Hacker News new | past | comments | ask | show | jobs | submit login
Deterministic, bit-identical and/or verifiable Linux builds (bugzilla.mozilla.org)
106 points by zz1 on July 11, 2014 | hide | past | favorite | 51 comments



I filed the linked bug and am the technical owner of Firefox's build system.

There were efforts made and discussions outside of the linked bug. To say "nothing" was done is just not true.

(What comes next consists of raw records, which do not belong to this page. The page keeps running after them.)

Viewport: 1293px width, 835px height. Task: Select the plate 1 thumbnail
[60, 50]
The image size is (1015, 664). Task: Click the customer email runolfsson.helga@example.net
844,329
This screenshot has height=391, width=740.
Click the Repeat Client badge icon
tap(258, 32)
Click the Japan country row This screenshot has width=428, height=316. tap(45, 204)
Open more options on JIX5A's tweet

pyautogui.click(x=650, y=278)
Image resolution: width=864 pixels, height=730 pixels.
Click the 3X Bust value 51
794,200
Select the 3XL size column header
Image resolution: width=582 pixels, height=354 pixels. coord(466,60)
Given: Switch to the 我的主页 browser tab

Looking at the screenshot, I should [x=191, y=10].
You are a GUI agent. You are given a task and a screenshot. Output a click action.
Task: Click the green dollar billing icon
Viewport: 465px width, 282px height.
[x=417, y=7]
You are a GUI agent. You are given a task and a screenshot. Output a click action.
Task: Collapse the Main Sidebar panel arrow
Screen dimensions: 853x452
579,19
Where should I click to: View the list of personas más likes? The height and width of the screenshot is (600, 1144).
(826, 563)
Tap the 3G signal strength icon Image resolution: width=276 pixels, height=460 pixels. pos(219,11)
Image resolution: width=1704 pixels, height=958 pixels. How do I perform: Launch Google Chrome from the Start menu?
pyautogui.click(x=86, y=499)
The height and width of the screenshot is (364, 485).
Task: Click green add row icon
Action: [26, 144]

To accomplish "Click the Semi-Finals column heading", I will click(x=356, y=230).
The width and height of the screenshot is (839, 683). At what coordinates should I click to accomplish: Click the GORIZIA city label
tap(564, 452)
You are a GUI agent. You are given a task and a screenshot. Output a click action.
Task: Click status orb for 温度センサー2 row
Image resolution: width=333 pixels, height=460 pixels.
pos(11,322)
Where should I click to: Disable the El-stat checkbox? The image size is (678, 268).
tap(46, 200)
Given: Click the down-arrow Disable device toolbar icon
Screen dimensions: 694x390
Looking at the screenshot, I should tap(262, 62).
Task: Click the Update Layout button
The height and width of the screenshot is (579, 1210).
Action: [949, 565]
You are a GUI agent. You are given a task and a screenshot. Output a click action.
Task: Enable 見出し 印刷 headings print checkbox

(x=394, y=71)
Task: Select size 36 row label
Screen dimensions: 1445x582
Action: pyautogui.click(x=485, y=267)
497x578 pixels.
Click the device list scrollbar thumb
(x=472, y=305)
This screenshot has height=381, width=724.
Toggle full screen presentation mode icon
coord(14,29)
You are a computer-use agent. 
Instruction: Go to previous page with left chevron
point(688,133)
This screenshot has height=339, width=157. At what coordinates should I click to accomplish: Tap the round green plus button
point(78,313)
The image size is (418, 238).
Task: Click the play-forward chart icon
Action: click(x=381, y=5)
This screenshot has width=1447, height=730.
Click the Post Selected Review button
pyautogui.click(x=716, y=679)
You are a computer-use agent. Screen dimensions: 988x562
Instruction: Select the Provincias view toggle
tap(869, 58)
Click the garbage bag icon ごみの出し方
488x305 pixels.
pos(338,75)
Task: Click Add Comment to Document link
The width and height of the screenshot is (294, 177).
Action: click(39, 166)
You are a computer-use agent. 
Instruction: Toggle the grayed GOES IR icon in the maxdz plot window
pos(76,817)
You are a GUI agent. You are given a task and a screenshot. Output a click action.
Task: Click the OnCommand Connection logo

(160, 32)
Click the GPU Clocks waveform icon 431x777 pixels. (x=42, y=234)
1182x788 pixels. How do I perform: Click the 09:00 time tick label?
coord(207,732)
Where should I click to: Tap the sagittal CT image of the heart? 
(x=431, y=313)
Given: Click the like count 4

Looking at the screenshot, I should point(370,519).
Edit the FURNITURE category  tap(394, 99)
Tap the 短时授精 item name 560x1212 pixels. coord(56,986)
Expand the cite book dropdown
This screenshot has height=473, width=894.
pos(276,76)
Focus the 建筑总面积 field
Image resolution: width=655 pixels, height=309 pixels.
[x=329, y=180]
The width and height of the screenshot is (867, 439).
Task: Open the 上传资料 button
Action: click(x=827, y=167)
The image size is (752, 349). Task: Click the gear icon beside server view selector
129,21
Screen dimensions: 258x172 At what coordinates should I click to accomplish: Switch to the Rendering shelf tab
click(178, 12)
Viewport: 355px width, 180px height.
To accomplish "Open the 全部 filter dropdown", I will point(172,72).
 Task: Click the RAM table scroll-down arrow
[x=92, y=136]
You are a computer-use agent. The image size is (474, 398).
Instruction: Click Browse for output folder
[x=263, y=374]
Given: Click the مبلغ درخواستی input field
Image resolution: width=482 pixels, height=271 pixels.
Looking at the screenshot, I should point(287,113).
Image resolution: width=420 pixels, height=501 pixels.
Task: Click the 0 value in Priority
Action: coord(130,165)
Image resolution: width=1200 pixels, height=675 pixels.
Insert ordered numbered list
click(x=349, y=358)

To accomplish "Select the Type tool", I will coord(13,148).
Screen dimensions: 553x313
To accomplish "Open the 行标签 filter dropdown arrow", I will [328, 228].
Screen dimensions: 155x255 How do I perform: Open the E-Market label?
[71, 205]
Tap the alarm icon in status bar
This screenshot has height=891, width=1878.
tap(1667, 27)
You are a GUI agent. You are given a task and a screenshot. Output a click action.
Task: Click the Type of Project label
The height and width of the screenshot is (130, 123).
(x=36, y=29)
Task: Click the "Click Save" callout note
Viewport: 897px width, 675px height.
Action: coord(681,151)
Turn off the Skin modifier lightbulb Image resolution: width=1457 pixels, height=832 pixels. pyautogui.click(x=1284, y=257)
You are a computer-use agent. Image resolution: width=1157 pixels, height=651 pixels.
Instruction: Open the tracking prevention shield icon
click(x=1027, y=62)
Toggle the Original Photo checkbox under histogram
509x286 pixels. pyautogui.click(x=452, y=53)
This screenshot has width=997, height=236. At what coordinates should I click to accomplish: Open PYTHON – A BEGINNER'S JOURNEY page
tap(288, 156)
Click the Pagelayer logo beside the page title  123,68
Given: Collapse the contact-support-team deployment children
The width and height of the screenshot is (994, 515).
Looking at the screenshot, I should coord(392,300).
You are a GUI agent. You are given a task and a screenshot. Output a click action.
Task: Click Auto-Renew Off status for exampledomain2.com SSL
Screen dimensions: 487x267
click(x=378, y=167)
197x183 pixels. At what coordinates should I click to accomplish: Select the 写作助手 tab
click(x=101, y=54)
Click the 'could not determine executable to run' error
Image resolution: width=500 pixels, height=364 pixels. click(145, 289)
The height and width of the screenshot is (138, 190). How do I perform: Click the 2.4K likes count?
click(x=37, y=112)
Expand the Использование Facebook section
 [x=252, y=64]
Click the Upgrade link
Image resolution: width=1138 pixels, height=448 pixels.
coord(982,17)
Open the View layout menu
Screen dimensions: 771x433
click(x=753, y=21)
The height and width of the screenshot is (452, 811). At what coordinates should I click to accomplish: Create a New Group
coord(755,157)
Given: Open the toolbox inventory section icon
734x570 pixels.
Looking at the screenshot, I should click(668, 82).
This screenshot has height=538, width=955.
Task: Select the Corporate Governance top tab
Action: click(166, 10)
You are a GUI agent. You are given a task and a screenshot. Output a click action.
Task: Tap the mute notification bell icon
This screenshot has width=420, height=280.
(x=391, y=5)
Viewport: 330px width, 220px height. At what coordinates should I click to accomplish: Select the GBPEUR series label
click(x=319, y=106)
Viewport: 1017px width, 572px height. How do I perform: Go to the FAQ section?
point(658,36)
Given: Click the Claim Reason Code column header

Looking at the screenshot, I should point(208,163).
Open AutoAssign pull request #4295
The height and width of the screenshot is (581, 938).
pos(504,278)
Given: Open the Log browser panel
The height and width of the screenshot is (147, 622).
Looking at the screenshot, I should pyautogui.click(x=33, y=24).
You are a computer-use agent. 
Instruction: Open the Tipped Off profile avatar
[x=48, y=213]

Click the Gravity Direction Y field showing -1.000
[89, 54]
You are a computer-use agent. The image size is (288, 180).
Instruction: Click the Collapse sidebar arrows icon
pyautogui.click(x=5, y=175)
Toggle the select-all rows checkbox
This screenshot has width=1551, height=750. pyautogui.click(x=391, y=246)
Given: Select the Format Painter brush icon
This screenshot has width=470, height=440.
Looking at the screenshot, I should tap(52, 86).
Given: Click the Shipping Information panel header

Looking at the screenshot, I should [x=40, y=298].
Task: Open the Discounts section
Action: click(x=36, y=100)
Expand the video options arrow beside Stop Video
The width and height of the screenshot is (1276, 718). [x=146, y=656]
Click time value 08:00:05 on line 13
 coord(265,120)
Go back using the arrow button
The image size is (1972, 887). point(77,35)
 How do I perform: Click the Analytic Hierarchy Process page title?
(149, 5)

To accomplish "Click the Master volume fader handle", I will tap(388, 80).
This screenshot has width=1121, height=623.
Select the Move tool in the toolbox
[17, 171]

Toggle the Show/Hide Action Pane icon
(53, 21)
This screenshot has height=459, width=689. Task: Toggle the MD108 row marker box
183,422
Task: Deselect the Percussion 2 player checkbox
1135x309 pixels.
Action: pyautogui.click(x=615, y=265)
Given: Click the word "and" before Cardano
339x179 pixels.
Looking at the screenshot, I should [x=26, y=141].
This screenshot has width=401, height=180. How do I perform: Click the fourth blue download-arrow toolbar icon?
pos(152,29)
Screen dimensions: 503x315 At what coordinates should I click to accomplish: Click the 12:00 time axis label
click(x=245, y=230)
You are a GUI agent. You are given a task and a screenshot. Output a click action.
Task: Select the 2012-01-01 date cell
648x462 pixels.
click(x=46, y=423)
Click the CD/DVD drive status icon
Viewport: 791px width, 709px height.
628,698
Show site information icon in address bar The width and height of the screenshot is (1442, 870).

It would be more accurate to say that we just can't justify working on this right now because the timing isn't right and it's high cost for perceived low reward. The time of everyone involved to implement this would be better spent on improvements that benefit the general Firefox population. Some of those improvements include overhauling Firefox's build automation to better support things like building with Docker. That lays the groundwork for (easier) deterministic builds in the future. Even then, I'm not sure if this will happen. Brendan's post called on the larger community to make requests of Mozilla. That front has been surprisingly quiet. If you really want this, I would suggest making noise on the mozilla.org domain. Even better, contribute some patches, like the Tor Project has done: I will happily review them! #build on irc.mozilla.org.


Sorry if I wrote that nothing was done. What I really meant was that no change happened, and even the discussion for the bug at a first glance doesn't let understand if there is a clear path toward deterministic builds.

What would it be "making noise on the mozilla.org domain"? Must say, though, I am kind of saddened to see that this discussion was upvoted 80 times while the bug is still at 6.


The path towards deterministic builds is definitely not clear. As many in this thread have pointed out, it's a difficult technical problem. The difficulties are multiplied by a project at Firefox's scale.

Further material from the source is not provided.